19.8.1 Common configuration mistakes
Some common HA configuration mistakes are listed here:
-
Disk configuration is not valid.
-
VCS or SCS: If a resource cannot be probed, there is something wrong with the configuration. If a disk cannot be probed, the disk might no longer be accessible by the operating system.
-
Test the disk configuration manually and confirm against HA products documentation that the configuration is appropriate.
-
-
The disk is in use and cannot be started for the HA resource group.
Always check that the disk is not activated before starting the HA resource group.
-
WSFC network configuration is not valid.
If network traffic is flowing across multiple NIC cards, RDP sessions fail when activating programs that consume a large amount of network bandwidth, such as the NNMi ovjboss process.
-
Some HA products do not restart automatically at startup.
Review the HA product documentation for details about how to configure automatic restart at startup.
-
NFS or other access is added directly to the OS.
The resource group configuration must manage this behavior.
-
Being in the shared disk mount point during a failover or when the HA resource group is being placed offline.
HA kills any processes that prevent the shared disk from being unmounted. Move to a different directory when a failover occurs or when the resource group becomes offline.
-
Reusing the HA cluster virtual IP address as the HA resource virtual IP address.

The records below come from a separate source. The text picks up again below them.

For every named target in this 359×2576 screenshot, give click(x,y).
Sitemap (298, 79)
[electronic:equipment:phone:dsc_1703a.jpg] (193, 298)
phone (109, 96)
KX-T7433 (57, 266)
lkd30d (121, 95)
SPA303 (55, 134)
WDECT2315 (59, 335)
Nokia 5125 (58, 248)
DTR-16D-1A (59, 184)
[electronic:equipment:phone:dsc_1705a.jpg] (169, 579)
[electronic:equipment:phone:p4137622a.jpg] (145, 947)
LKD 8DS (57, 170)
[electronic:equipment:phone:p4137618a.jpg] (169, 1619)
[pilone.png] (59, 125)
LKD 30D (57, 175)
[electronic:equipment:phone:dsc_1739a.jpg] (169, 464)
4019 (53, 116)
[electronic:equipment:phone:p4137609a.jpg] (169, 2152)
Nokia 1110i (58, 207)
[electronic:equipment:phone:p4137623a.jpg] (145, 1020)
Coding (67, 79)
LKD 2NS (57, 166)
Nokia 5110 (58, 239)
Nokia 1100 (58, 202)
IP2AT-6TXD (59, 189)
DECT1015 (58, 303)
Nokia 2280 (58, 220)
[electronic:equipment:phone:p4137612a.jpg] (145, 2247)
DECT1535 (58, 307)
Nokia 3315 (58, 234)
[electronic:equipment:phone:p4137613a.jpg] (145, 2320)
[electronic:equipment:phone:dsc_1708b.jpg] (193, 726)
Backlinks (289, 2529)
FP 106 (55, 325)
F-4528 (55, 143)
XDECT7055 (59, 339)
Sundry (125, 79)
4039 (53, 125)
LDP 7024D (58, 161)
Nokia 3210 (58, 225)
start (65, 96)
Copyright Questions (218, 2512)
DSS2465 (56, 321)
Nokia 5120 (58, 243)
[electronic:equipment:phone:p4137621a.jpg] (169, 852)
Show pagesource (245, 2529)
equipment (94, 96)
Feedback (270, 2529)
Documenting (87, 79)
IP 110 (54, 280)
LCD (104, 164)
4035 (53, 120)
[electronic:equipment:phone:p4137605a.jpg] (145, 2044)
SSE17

This works on one system and not the other. Configure different IP addresses to each system.
-
Timeouts are too frequent.
If the products are misbehaving, the HA product might timeout the HA resource and cause a failover.
In WSFC, check the value of the Time to wait for resource to start setting. NNMi sets this value to 15 minutes, but you can increase it.
-
Maintenance mode is not being used.
Maintenance mode was created for debugging HA failures. If you attempt to bring a resource group online on a system and it fails over shortly thereafter, use the maintenance mode to keep the resource group online to see what is failing.
-
Cluster logs are not being used.
Cluster logs can show many common mistakes.